Freudenstadt/Rottweil - Wegen des sexuellen Missbrauchs seiner minderjährigen Stieftochter wurde ein 46-Jähriger aus einer Gemeinde im Raum Freudenstadt am Donnerstag in Rottweil zu einer Gefängnisstrafe von viereinhalb Jahren verurteilt.

An sieben Hauptverhandlungstagen – fast alle unter Ausschluss der Öffentlichkeit – hatte sich die 1. Große Jugendkammer am Landgericht Rottweil seit dem 22. November dem Fall gewidmet. Es war offenbar nicht leicht, die Tatvorwürfe so konkret zu fassen, dass sie strafrechtlich belastbar genug waren. Letztlich, so der Vorsitzende Richter Daniel Scholze, sei es gelungen, aus hunderten anzunehmender Vorkommnisse vier als jeweils eine Tateinheit zu separieren.

Um die Jahrtausendwende ging der 46-Jährige mit der Mutter der betroffenen Jugendlichen eine Liebesbeziehung ein, aus der ein weiteres Kind hervorging. Die Vaterrolle nahm er für beide ein. Als er sich daraus ab 2007 der damals Achtjährigen erstmals mit sexuellem Interesse näherte, blieb dies viele Jahre allen anderen verborgen.

Erst als die dann 14-Jährige aufgrund gesundheitlicher Probleme auch mit dem Jugendamt Kontakt bekam, fasste sie dort zu einer Mitarbeiterin solches Vertrauen, dass sie dieser das sie bedrückende Geheimnis anvertraute.

Unter anderem im eigenen Zuhause, in einem Hotel und in einem Lagerraum kam es zu sexuellen Übergriffen auf das Mädchen, so das Gericht. Das Mädchen habe das, was sie im Prozess aussagte, "mit hoher Wahrscheinlichkeit" erlebt. Diesen Schluss lasse auch ein psychologisches Gutachten zu den Aussagen zu. Die Aussagen hätten "ein Bild ergeben", das für einen hohen Wahrheitsgehalt spreche, so Scholze in seiner Urteilsbegründung.

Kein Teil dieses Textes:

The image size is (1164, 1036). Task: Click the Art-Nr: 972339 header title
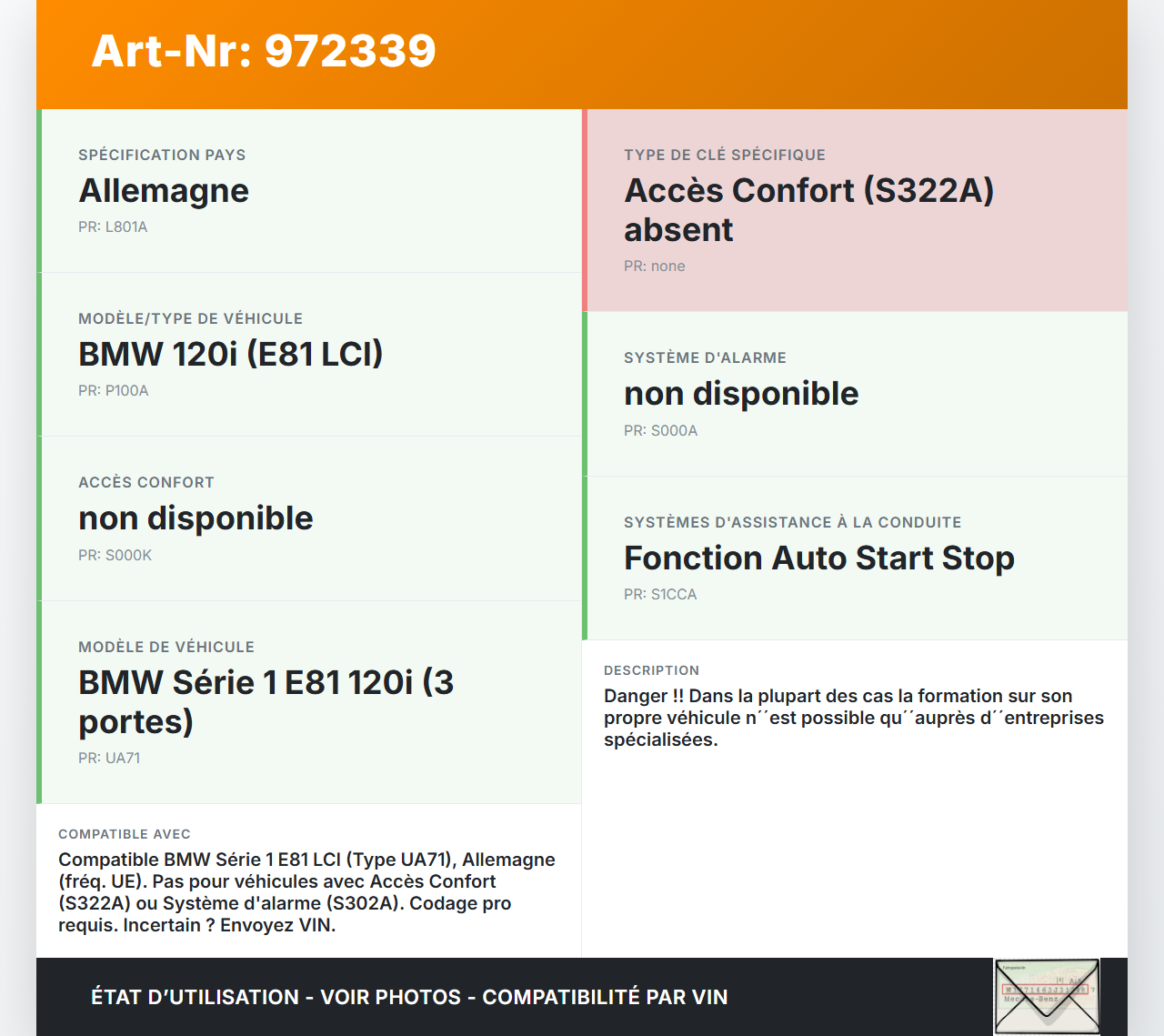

Vorangegangen war eine "sehr aufwendige Beweisaufnahme" mit drei Gutachtern. Die Vernehmung unter Ausschluss der Öffentlichkeit habe wohl "maßgeblich zu einer Verhandlungsatmosphäre beigetragen", in der sich die Jugendliche habe offenbaren können. Der Stiefvater habe dem Kind diverse Sexualpraktiken zugemutet oder zumuten wollen. Gedroht habe der 46-Jährige ihr aber wohl nie. Als das Mädchen beim Sexversuch über Schmerzen geklagt habe, sei der Mann von dieser Absicht zurückgetreten. Nach ihrer Offenbarung im Jahr 2014 unterzog sich das Mädchen einer Traumatherapie. Auch stationäre Behandlungen musste sie in Kauf nehmen. Psychische Labilität äußert sich ferner in Schulproblemen.

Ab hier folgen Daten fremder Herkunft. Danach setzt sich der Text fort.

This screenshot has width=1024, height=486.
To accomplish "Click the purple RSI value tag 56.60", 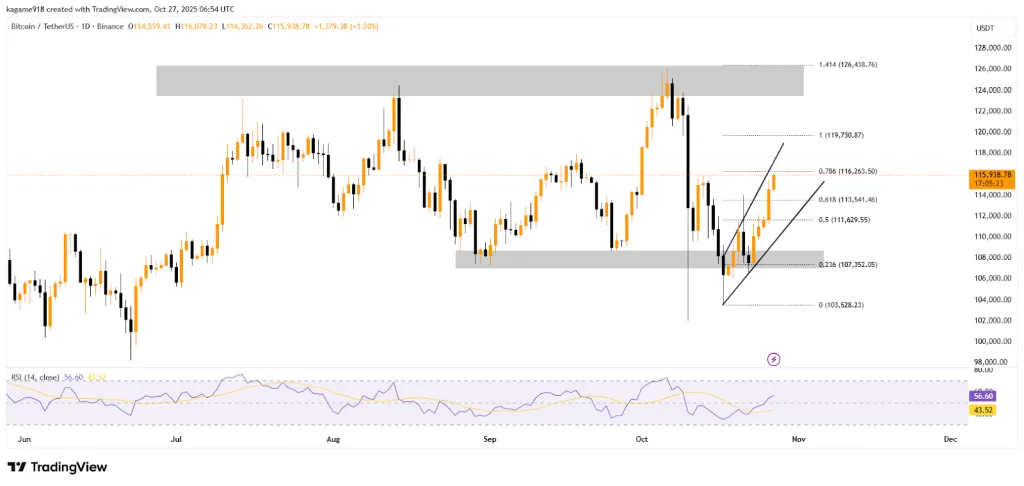I will pos(981,396).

Mit Freiheit und Familie "verdammt viel verloren"

Seit Bekanntwerden der Vorkommnisse hat der Täter gesellschaftlich einen schweren Stand. Die Familie hat sich ohnehin von ihm abgewendet. Wenn das Urteil demnächst rechtskräftig werden sollte, wird sich das Leben des Mannes mit Antritt der Haftstrafe nochmals deutlich verändern. Wegen Verfahrensverzögerung gibt es einen Strafrabatt von drei Monaten. Das Verfahren kam wegen Überlastung des Landgerichts Rottweil nämlich erst deutlich nach der Anklageerhebung durch die Staatsanwaltschaft in Gang.

Frieden finden, Schlussstrich ziehen, Neuanfang starten: Dies anzustreben, könne vielleicht am Besten mit einer sozialtherapeutischen Maßnahme gelingen, gab Scholze dem 46-Jährigen, der mit Freiheit und Familie "verdammt viel verloren" habe, auf dem Weg ins Gefängnis als Ratschlag an die Hand.